Again, the decision can still be definitive even if the data isn’t available anymore. The overriding idea is that once an utt makes it into one of the sets it can not appear in any other set in the future. If it is removed that condition isn’t violated so there can be definitive splits across releases.

I had no intention of implying that a personal reason be included. ‘removed due to terms of service’ or ‘removed due to repeat’ etc are the types of ‘reasons’ I was implying in the errata list. You don’t even have to say ‘by request of user’, ‘removed due to terms of service’ could be because the utt was found to violate any number of terms, like it was in a commercial dataset and included by mistake. An errata list is not an uncommon thing, there are best practices that can be reviewed and implemented. I recommended an errata list in general, the details of what are in it can be debated but I think it is a good idea.
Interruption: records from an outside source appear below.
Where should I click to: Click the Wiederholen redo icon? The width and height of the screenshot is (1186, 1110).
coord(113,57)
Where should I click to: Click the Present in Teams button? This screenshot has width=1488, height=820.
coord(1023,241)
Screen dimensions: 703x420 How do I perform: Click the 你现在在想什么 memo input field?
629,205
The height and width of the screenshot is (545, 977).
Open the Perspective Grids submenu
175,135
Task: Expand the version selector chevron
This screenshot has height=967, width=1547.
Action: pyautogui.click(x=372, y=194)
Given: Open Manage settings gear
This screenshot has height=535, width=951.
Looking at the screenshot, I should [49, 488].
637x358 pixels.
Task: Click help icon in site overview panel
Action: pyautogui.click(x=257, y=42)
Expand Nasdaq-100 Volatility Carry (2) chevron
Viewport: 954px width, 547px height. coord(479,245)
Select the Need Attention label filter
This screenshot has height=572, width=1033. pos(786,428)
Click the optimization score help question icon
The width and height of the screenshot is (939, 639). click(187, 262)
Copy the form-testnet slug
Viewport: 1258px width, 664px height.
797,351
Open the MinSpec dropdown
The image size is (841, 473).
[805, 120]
For some languages with smaller data sets there are only a handful of speakers, e.g. Slovenian has 18, and it’s often the case that only through outreach events that data is collected for such languages.

Say the test set for such a language consists of only 2 speakers and they both decide to remove their data, and there are no new contributors to this language before the next release, as there were no new outreach events.

Your suggestion, if I understand it correctly, would be to release the next version of this data set with the test set empty to maintain the split across releases.

To me an empty test set seems not to be a viable solution.

That doesn’t seem to be a likely scenario even with just 18 speakers, but if it is a concern then set a minimum diversity level before any official split is offered so that the likelihood of that happening is reasonably small. Or, accept that in incredibly low data areas it is possible to have incomplete datasets.

Slovenian has a single person in the training set. So this is not hypothetical.

This would require defining “diversity”. Is it accents? Is it speakers? Is it gender? Is it location? Is it…

Consider defining “diversity”. It would involve repeating the discussion we are having 95 times, or there abouts, once for each language community, using a team the members of which you can count on one hand. We’d be doing nothing else.

We’re not willing to accept this either. It greatly diminishes the value of the data sets and discourages research into these low resource languages, something we explicitly are trying to encourage.

How many GDPR take down requests happen in a year as a percentage of total users? Now using that, what is the probability that that one person out of the 18 contributors to this language will request to be taken off the project? I suspect that probability falls into the ‘unlikely’ category.

I believe the context of the discussion above makes it clear that ‘diversity’ was number of speakers in the dataset. If it wasn’t clear, I am sorry. But sure, have the discussion about the best way to define it if it isn’t obviously number of speakers. I suspect that from this point forward new languages and the current low speaker languages will follow similar user growth and data acquisition curves so it isn’t wasted to discuss how best to integrate them in and present the data.

This project is an amazing resource that will, hopefully, continue to add data for a long time. I truly appreciate the work that goes into planning it and carrying it out and I know first hand the tremendous value it represents to the field.

At this point I am going to pull out of this discussion. If the idea of preserving split decisions is adopted I am more than willing to join the discussion about the best way to do that. I suspect that if the idea isn’t adopted now it will come back again after users see several more releases happen and start to realize they are not consistent with previous releases.

As a final note, I encourage, at a minimum, the idea of an errata file if for no other reason than to be clear about the data I as an end user need to remove and why. (Again, personal reasons shouldn’t be in there, just technical or legal.) I am personally not 100% versed on GDPR but I think there is a requirement to alert organizations that use your data when one of your users opt-out so that they can also remove the data. An errata file is a great, simple, mechanism for doing that.